Como contaba anteriormente, pasé mi infancia en dicha plaza. En los noventa había un ombú que, con mi metro veinte, me parecía gigante. Me encantaba ir y mirar cómo todos se trepaban a lo alto. A mí me daba un poco de miedo, pero igualmente lo intentaba. Aunque no llegaba tan arriba como los demás, de todas maneras, lo disfrutaba. Recuerdo una vez, andando en bicicleta por la plaza, choqué la rueda delantera con uno de los bordes y me caí de costado. Me empezó a sangrar tanto mi codo derecho como mi rodilla del mismo lado. Sentí que salían litros y litros de sangre, pero, recordándolo bien, puedo reconocer que apenas había sido un raspón profundo y un par de “frutillas”. Siempre fui un poco exagerado, así que para mí lo que había sucedido era una tragedia. Sin avisarle a mi mamá, me metí a ese supermercado enorme que queda enfrente y que con los años fue cambiando de nombres, me acerqué al sector de enfermería y les pedí que me curaran. Muy amablemente, me pusieron unas vendas gigantes y me las enrollaron en la rodilla y en el codo. Eran tan grandes que parecía que estaba enyesado. Me sentía poderoso, como un superhéroe, pero lastimado. Quería que ya llegara el lunes a la mañana para ir a mi escuela, el Tel Aviv Central, ese que quedaba en Seguí y Cucha Cucha, para mostrarles a mis amiguitos’ las heridas de guerra que guardaba mi cuerpo.
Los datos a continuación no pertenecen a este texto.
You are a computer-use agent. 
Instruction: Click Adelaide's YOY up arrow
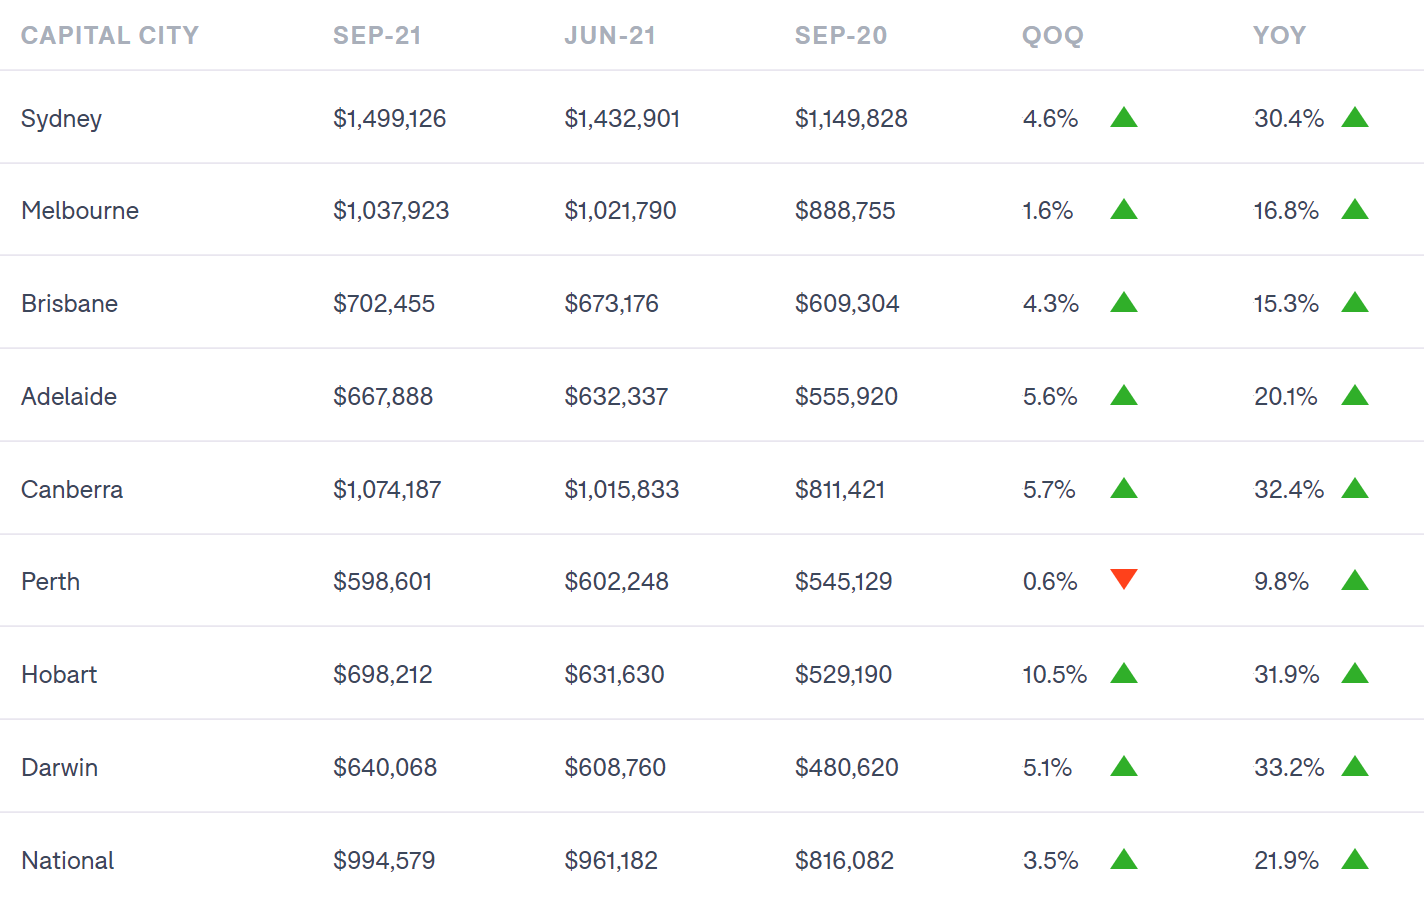(1355, 396)
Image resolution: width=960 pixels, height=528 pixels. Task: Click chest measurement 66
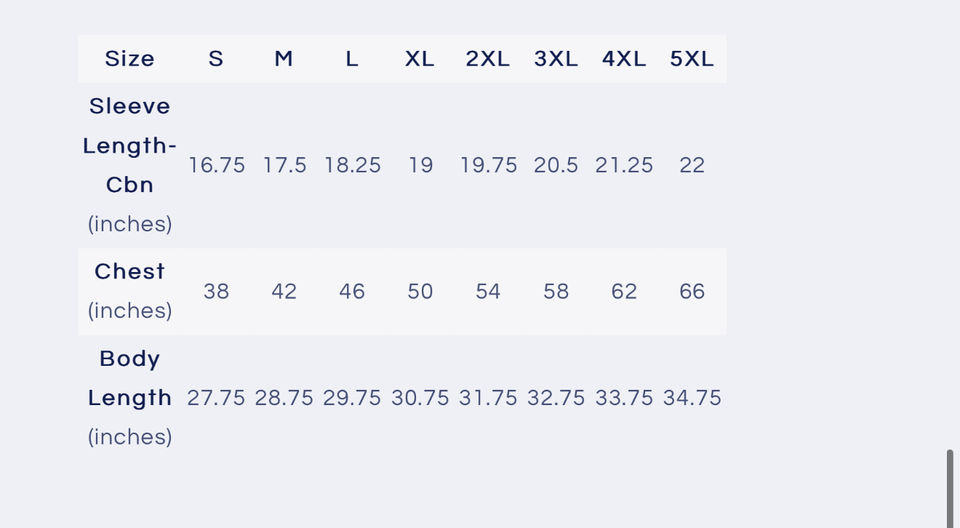pyautogui.click(x=692, y=292)
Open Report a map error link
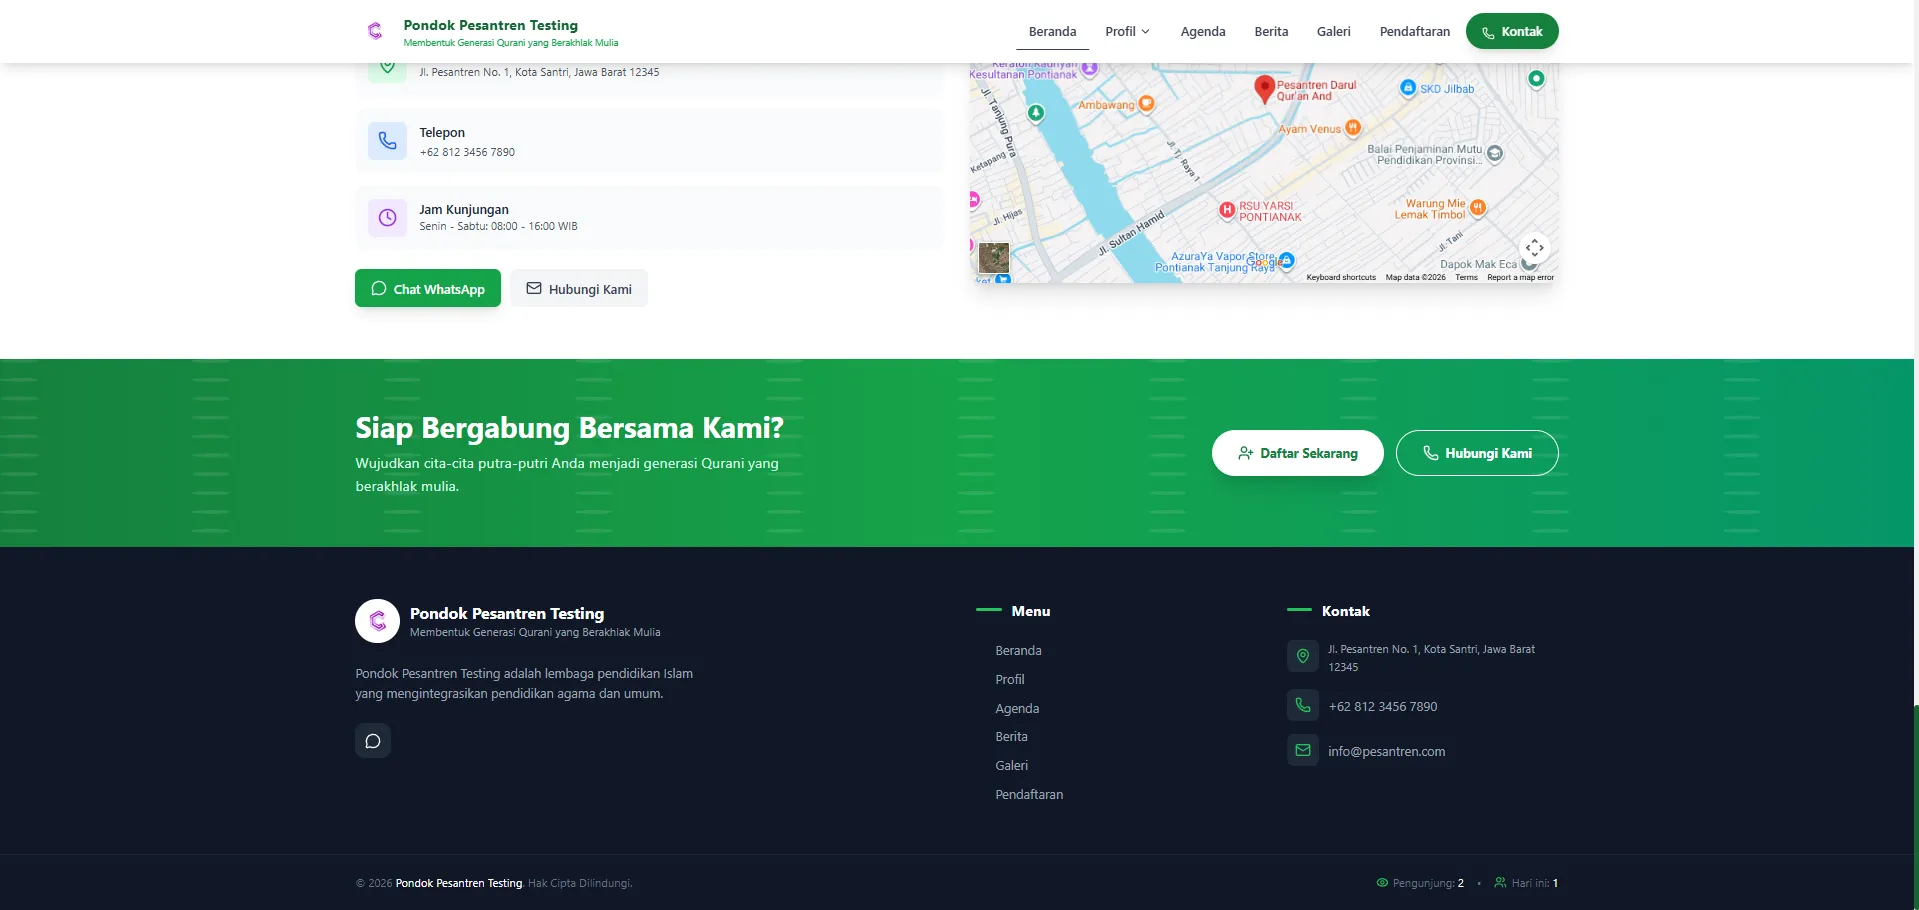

Luego de explicarle a mi mamá lo que había pasado, me llevó a casa, me sacó las súper vendas, me desinfectó y en su reemplazo me puso unas pequeñas gasas. Mi ilusión “shakesperiana” y dramática se caía a pedazos.
En Magariños Cervantes tenía unos amigos del barrio con los que jugábamos en la calle. A veces a las escondidas, otras veces a la mancha, pero casi todas al fútbol. También íbamos al metegol del kiosco de Sergio, poníamos una moneda de veinticinco centavos y jugábamos partidos con molinete. O al menos yo jugaba así, ya que no me salía no hacerlo.
En la pubertad, con mis compañeros de primaria íbamos al famoso restaurante de comida rápida de San Martín y, si sobraba la plata, nos tomábamos un helado en La Veneciana. Cuando nuestros papás nos daban algunas monedas de más, nos pasábamos la noche en Paloko, entre el bowling y el ping pong.
Por diferentes motivos de la vida, hoy ya no vivo más en Villa Mitre. Pero cada vez que puedo, me tomo el 34, el 24, el 109 o el 110 y me pierdo entre la tranquilidad de sus callecitas y el bullicio de sus avenidas, que no se parecen en nada a la de otros barrios.
Para mí, Villa Mitre es mi identidad, es mis tardes en la plaza, mis caminatas a la escuela escuchando el walkman, mi adolescencia en la avenida, mis noches con amigos, los primeros 30 años de mi vida.
Mi barrio es mi identidad. Es el que me vio crecer, el que conoció mis primeros amores y desamores, mis primeros triunfos y derrotas.
Así que, de ahora en más, cuando me digan “Ah, Villa Mitre... ¡No lo conozco! ¿Eso no es Paternal?”, no me voy a quedar más callado. Los voy a invitar a conocer el barrio que guarda los rincones más preciados de mi historia. Los recuerdos más importantes de mi vida.
Barrio de Villa General Mitre
El 6 de noviembre de 1908 se le cambió el nombre del barrio Villa Santa Rita por el de Villa General Mitre, en homenaje a la muerte del general Bartolomé Mitre. Se destaca por su reconocida Plaza Dr. Roque Sáenz Peña que contiene un monumento a Pappo Napolitano.